PPLN for Second Harmonic Generation of Fiber Lasers

Tom Legg, G&H Systems Technology Group

Second harmonic generation (SHG) fiber laser systems provide a robust and stable solution to access spectral regions currently relatively inaccessible but with potential. Gooch & Housego’s Systems Technology Group (STG) are developing fiber coupled periodically poled Lithium Niobate (PPLN) modules for second harmonic generation (SHG). Systems using these modules will allow for the exploitation of these spectral regions with optical powers, pulse energies and durations which are currently unavailable with other laser sources.

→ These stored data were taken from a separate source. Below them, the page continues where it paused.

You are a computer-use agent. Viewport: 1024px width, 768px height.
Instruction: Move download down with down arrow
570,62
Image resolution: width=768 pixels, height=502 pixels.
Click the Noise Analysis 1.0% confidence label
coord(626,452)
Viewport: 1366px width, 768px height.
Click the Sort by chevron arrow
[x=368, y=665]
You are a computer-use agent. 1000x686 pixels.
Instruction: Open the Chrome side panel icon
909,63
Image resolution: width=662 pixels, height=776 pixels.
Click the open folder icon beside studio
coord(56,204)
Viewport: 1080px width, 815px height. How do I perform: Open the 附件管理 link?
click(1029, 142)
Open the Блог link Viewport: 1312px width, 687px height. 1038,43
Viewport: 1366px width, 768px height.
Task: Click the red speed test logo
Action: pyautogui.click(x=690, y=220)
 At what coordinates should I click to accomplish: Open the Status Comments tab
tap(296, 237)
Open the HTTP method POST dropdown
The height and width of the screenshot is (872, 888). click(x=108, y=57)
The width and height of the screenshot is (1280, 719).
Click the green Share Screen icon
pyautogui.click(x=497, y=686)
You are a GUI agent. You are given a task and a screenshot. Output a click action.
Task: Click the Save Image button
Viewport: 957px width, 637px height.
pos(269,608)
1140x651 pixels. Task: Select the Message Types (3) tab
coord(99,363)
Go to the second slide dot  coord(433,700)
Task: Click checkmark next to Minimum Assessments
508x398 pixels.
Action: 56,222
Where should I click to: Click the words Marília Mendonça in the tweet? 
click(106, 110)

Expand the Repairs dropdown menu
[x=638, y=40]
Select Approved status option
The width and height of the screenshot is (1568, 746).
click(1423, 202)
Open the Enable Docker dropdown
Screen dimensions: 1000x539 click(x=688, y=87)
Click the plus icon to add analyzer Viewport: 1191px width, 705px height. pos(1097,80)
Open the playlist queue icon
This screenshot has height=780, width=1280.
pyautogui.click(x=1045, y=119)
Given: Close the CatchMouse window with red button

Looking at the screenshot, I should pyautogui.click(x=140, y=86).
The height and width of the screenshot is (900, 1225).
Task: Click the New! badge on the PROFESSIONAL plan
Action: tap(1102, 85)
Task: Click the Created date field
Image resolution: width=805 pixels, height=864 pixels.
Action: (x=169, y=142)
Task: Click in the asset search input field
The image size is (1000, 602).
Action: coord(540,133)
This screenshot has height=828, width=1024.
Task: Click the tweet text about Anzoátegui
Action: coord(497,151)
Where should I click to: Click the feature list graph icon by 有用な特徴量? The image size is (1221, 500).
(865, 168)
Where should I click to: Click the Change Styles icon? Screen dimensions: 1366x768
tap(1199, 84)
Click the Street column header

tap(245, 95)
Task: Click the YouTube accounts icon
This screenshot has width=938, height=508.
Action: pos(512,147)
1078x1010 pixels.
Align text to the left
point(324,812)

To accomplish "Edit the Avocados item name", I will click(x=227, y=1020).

Fiber Coupled G&H SHG PPLN module
Fiber Coupled G&H SHG PPLN module

The project has benefited greatly from cross-site collaboration and pulls on several core capabilities from across G&H, including:

  • Modelling nonlinear optical performance in PPLN
  • PPLN design optimization and fabrication
  • Polarization maintaining (PM) fiber alignment and precision collimator assembly
  • Proprietary fiber coupling technology

The challenge of developing a module to double the frequency output of a fiber laser lies in the necessity to optimize the design for each individual system. To maximize the SHG interaction the PPLN crystal length, poling period and focusing parameters all have to be optimized based on the parameters of the pump laser (wavelength, linewidth, pulse duration, etc.).

To date three modules, working with different fiber laser systems and at different wavelengths, have been designed and tested. The first module to be developed was used to frequency double a narrow linewidth CW Er:Yb fiber laser. The module had a conversion efficiency approaching 15% at the highest output power, the maximum doubled power was 1.8W.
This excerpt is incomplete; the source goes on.